The Bush Administration undoubtedly will argue that shipbuilding is programmed to increase in future years, just as the Clinton Administration always claimed until the years in question actually arrived. But the Navy’s 2006-2011 spending plan doesn’t exactly ooze optimism on that score. Among other things, it delays funding construction of a new class of aircraft carriers (the first in 30 years), delays a planned increase in submarine construction to two per year (from the current one per year), delays construction of next-generation destroyers (maybe forever), delays construction of a new class of maritime prepositioning ships, and proposes early termination of a class of amphibious vessels already in production.

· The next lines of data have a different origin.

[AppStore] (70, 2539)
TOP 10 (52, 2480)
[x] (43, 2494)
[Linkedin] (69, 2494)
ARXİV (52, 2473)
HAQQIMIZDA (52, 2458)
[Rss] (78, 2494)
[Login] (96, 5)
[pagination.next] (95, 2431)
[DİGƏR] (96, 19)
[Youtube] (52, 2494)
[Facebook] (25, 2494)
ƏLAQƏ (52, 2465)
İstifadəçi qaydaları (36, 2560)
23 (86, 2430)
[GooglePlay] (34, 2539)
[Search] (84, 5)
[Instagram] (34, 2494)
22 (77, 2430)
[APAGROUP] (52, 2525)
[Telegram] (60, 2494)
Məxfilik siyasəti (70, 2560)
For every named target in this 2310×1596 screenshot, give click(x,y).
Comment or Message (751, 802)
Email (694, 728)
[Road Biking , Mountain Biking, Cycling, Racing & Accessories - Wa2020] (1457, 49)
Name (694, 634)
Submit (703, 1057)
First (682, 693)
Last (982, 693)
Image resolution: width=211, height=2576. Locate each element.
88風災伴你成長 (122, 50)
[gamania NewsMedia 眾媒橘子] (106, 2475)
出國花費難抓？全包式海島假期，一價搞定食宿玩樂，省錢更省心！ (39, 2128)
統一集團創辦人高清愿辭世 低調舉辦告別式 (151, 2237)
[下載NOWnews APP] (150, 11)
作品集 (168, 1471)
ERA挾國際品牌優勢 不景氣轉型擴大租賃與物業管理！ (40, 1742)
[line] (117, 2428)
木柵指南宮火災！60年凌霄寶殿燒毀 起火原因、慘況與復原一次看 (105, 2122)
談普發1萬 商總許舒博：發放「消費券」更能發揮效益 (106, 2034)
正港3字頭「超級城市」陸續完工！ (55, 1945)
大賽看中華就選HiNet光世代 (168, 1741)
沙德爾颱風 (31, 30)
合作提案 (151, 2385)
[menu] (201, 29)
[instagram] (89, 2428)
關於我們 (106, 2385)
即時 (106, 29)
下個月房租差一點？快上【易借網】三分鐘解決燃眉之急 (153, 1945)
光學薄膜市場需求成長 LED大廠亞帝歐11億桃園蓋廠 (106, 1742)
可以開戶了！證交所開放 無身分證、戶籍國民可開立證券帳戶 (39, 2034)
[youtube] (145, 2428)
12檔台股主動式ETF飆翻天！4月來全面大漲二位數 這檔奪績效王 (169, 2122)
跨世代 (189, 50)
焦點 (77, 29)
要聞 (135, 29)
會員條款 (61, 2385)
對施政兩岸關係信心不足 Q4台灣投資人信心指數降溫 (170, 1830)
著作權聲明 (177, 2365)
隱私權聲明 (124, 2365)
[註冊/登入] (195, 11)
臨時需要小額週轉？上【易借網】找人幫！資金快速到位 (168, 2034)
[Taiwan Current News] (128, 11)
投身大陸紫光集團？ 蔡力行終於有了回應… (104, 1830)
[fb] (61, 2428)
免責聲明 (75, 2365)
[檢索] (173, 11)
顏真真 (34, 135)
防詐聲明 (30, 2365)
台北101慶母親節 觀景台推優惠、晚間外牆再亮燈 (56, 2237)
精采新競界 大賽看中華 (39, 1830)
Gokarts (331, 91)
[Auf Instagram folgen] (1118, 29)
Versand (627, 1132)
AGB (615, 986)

So much for the Bush defense buildup. Apparently deferring modernization of major military systems has become a bipartisan phenomenon. At least during the Clinton years the U.S. was shrinking a fleet that really was oversized for the post-communist world. But having rightsized the fleet, budget planners are now inventing new excuses to continue the Navy’s contraction. Under a so-called “6+2” posture, one of the Navy’s aircraft carriers will be rationalized into oblivion, leaving the service with a mere eleven flattops to cover the world (three of which are in maintenance at any given time). Meanwhile, the forward-basing of submarines at Guam is being advanced as a reason for letting the number of attack subs in the fleet fall to the low forties, and maybe even lower.
The nicest thing you can say about these trends is that at least the money didn’t come out of aircraft. It could have: with huge shortfalls in their investment accounts as far as the eye can see, Navy leaders considered gutting their aviation modernization program to make ends meet. But because the average Navy aircraft is actually older than the average warship, it was decided to let shipbuilding take the hit. Obviously, that reasoning will only work for so long — the planes won’t be much use if there aren’t carriers and amphibious vessels from which they can operate. It appears the Navy is running out of options.
Like the other military services, the Navy has entered a budgetary death spiral in which skyrocketing personnel costs and aging equipment are undercutting the investments needed for future warfighting effectiveness. The service wants to reduce its headcount, but that partly depends on buying new ship classes that require less manning. It wants to have the benefits of new technology, but money keeps draining away to maintenance of the existing fleet. It is a measure of just how desperate things have become that Navy leaders thought their best option was to not buy ships. This isn’t the sort of situation most people were expecting when Dick Cheney assured soldiers and sailors four years ago that help was on the way.